### Problem description
Arrange the stretch of entries from the line containing "Select the Pivotal logo" through the line containing "click(453, 36)" as a Markdown table with the columns Row and Line. Number each line and leave out blank lines.

## BEGIN Extracted entries

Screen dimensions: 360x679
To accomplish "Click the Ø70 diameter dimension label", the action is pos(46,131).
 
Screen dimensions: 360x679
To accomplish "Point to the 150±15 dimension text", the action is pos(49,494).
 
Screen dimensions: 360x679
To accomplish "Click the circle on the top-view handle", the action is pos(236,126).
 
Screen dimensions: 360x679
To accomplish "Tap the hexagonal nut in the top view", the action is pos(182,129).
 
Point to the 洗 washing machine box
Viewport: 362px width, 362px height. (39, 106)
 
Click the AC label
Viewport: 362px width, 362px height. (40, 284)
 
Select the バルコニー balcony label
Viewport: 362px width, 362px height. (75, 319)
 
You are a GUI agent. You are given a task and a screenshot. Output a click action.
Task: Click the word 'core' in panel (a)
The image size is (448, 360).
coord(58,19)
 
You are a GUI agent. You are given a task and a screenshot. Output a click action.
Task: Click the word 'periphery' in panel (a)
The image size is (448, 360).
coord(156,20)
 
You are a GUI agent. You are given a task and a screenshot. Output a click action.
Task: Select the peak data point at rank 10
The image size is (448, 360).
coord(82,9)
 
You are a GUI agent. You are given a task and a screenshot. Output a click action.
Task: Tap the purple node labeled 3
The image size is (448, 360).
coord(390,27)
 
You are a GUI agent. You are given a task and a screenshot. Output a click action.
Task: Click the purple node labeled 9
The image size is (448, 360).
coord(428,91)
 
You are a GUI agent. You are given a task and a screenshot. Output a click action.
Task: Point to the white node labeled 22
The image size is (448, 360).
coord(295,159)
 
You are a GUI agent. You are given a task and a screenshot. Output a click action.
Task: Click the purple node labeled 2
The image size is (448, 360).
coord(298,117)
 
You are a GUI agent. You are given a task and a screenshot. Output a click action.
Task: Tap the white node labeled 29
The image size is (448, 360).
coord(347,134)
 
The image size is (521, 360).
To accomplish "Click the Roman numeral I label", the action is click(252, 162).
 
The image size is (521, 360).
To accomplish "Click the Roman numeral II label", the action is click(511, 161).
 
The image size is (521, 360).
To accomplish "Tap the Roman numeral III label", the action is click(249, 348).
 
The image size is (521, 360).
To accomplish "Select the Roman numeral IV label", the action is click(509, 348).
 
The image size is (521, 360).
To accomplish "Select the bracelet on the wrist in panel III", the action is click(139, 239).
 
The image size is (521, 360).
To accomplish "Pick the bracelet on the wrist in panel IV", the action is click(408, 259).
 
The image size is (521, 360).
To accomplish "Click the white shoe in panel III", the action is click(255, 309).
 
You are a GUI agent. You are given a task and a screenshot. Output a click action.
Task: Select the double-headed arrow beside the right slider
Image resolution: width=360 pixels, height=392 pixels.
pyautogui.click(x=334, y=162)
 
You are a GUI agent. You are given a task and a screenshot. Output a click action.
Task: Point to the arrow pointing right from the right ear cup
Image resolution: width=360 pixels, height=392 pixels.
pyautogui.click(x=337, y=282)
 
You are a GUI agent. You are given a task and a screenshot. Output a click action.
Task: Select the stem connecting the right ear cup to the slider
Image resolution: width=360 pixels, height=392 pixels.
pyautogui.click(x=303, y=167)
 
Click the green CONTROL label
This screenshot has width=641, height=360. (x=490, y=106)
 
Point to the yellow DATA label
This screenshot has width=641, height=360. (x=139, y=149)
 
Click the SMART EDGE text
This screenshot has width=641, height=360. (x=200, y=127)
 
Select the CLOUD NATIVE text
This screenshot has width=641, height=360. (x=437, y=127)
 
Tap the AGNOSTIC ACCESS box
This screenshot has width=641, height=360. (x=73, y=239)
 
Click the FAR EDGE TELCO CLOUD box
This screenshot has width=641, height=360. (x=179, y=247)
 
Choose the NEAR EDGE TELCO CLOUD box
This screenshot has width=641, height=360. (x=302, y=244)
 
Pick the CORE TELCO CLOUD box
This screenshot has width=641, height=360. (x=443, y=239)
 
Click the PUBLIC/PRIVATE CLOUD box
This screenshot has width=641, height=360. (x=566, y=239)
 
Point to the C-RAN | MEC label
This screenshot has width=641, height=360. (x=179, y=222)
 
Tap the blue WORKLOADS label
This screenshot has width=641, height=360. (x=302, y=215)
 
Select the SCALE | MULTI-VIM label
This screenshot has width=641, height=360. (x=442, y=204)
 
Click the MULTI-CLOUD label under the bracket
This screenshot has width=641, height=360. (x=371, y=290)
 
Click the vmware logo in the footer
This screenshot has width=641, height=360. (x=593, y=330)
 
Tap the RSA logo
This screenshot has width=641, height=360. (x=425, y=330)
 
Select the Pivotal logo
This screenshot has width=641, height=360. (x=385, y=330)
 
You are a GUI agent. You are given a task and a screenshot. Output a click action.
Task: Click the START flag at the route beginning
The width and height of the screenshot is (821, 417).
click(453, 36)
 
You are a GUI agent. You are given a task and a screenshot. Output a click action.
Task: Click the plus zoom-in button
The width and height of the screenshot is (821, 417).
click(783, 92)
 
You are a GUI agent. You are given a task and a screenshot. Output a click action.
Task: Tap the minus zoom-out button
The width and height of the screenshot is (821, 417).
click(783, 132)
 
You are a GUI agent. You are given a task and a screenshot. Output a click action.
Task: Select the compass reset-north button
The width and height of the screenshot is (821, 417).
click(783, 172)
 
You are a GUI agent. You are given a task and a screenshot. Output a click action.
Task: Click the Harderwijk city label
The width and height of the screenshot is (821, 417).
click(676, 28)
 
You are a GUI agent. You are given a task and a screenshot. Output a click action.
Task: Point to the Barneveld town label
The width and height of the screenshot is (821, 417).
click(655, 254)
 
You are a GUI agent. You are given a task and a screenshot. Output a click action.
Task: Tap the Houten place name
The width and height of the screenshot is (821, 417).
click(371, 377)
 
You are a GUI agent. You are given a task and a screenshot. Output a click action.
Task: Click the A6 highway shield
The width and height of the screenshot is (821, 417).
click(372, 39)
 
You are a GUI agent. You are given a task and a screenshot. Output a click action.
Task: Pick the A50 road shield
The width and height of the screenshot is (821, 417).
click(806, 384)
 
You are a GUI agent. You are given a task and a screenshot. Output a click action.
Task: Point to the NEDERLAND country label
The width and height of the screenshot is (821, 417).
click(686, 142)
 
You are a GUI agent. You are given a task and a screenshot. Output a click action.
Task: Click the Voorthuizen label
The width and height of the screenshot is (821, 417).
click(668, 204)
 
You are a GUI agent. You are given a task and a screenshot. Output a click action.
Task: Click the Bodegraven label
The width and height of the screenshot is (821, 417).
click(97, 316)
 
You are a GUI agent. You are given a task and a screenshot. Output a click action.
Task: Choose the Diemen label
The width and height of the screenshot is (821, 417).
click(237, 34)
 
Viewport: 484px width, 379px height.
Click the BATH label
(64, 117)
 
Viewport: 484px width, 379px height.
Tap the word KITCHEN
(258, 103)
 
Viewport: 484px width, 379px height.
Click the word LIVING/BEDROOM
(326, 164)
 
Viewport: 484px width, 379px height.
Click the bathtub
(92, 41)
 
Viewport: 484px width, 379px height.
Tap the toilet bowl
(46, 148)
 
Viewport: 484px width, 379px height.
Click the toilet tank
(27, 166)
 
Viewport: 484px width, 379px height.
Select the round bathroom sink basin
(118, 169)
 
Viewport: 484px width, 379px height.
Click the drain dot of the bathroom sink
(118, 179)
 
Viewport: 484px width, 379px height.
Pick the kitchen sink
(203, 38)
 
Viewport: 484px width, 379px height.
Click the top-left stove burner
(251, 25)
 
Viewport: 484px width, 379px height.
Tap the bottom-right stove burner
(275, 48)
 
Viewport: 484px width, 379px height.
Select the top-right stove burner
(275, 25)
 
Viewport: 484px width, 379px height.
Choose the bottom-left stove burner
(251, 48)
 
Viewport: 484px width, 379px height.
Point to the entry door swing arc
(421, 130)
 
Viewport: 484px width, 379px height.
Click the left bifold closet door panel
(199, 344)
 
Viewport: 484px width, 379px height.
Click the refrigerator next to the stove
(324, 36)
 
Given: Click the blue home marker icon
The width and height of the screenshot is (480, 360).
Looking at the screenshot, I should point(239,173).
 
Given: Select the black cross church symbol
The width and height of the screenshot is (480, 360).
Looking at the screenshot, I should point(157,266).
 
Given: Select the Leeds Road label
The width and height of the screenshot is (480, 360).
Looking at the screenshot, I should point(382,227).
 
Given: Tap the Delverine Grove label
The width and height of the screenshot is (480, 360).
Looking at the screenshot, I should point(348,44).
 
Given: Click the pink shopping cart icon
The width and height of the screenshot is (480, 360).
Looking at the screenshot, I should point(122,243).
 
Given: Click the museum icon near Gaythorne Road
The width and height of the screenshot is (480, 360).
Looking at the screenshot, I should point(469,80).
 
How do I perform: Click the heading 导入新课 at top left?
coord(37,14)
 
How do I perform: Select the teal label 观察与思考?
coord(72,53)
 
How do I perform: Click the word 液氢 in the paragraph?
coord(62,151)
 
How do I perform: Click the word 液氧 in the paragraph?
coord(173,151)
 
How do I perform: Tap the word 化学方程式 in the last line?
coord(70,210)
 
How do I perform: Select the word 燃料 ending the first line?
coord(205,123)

## END Extracted entries

### Task answer
| Row | Line |
|---|---|
| 1 | Select the Pivotal logo |
| 2 | This screenshot has width=641, height=360. (x=385, y=330) |
| 3 | You are a GUI agent. You are given a task and a screenshot. Output a click action. |
| 4 | Task: Click the START flag at the route beginning |
| 5 | The width and height of the screenshot is (821, 417). |
| 6 | click(453, 36) |